■ What you should do
When you reach the line that contains "Task: Select the 03:35:37 PM On Duty row" in the data below, start reproducing lines exactly, and stop after the line that contains "This screenshot has width=1280, height=694.".

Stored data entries
---

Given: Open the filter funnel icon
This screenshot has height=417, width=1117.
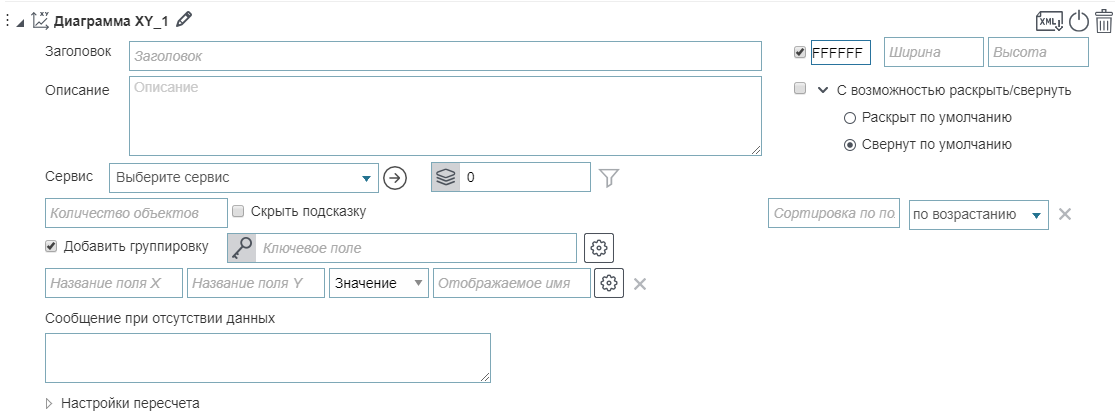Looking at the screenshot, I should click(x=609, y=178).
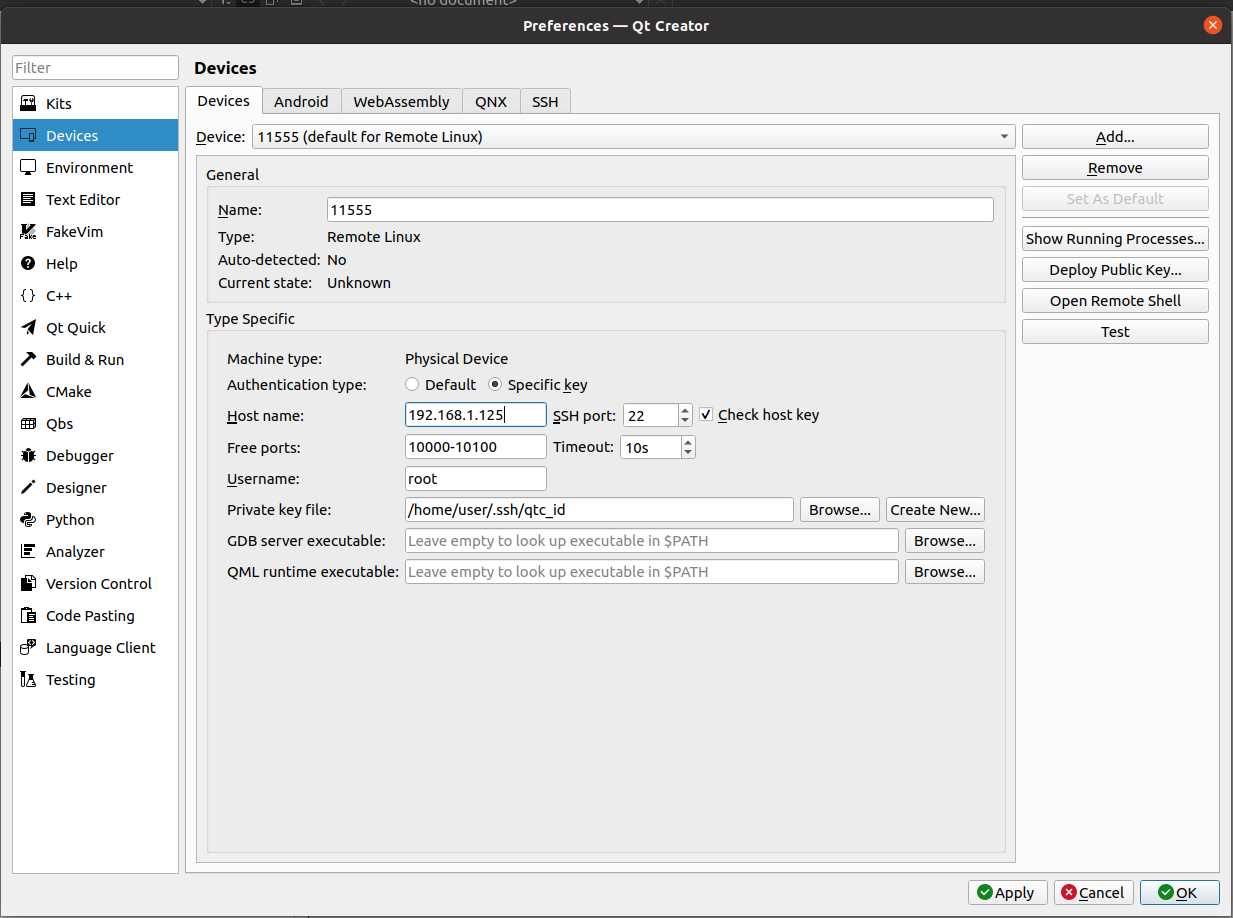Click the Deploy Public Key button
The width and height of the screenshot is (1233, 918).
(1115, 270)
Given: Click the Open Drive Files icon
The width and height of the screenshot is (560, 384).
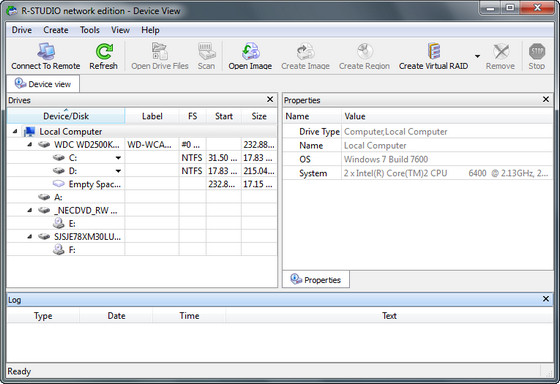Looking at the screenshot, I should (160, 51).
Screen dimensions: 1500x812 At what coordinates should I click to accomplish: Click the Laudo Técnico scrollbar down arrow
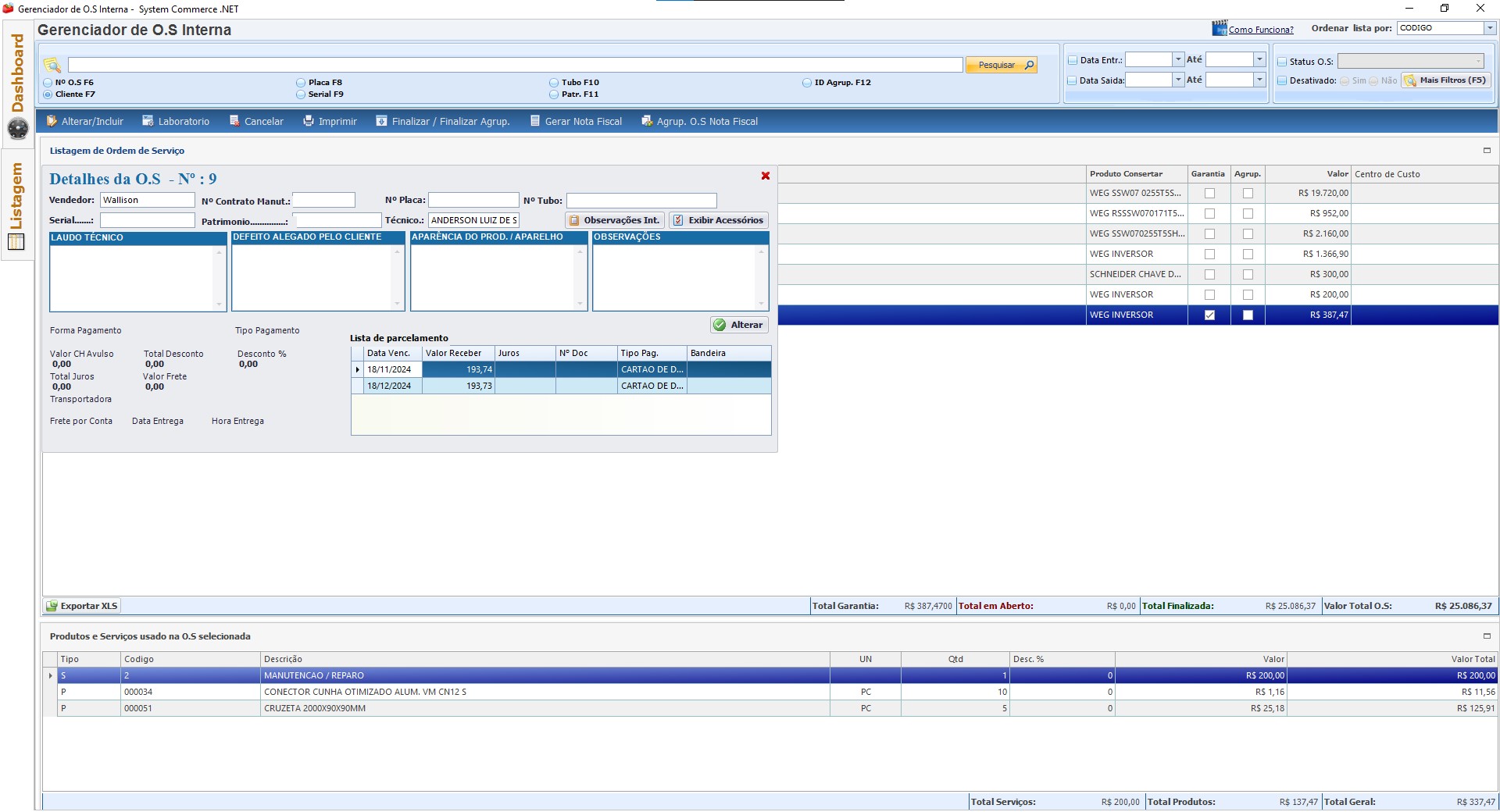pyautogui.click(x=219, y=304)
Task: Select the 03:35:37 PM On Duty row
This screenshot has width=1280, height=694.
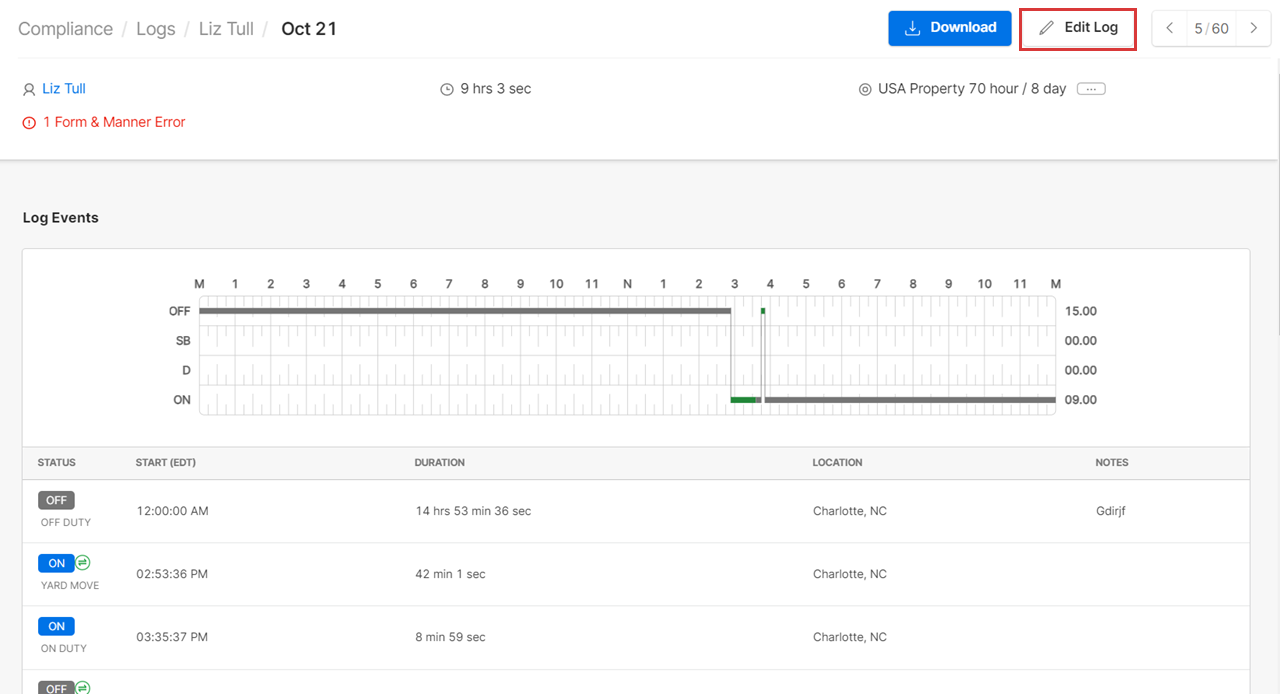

---

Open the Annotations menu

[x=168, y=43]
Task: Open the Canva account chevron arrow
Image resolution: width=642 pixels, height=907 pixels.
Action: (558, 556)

---

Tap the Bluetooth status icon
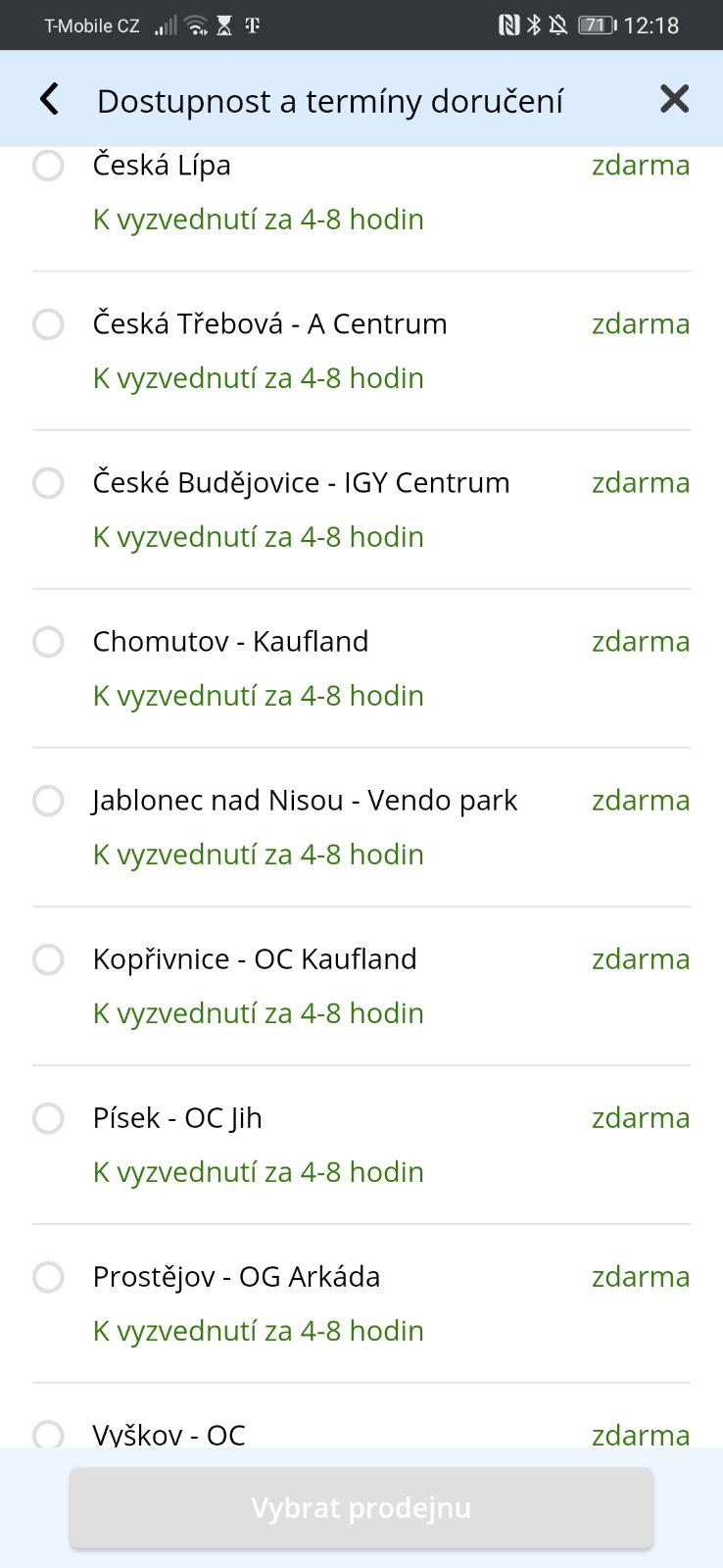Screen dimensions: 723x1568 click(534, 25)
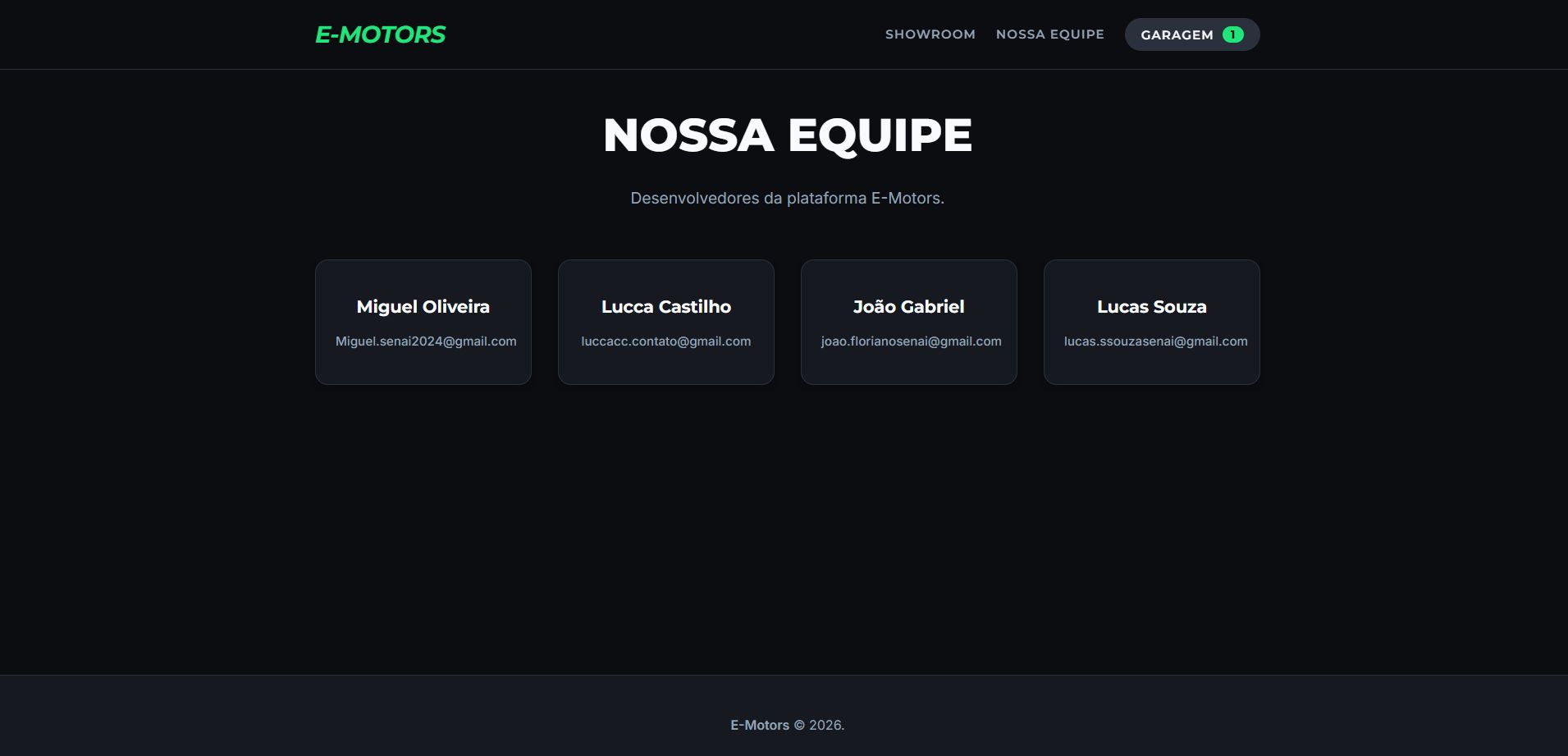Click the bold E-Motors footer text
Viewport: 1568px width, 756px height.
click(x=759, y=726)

---

■ Response box
Task: Select the 03:35:37 PM On Duty row
This screenshot has width=1280, height=694.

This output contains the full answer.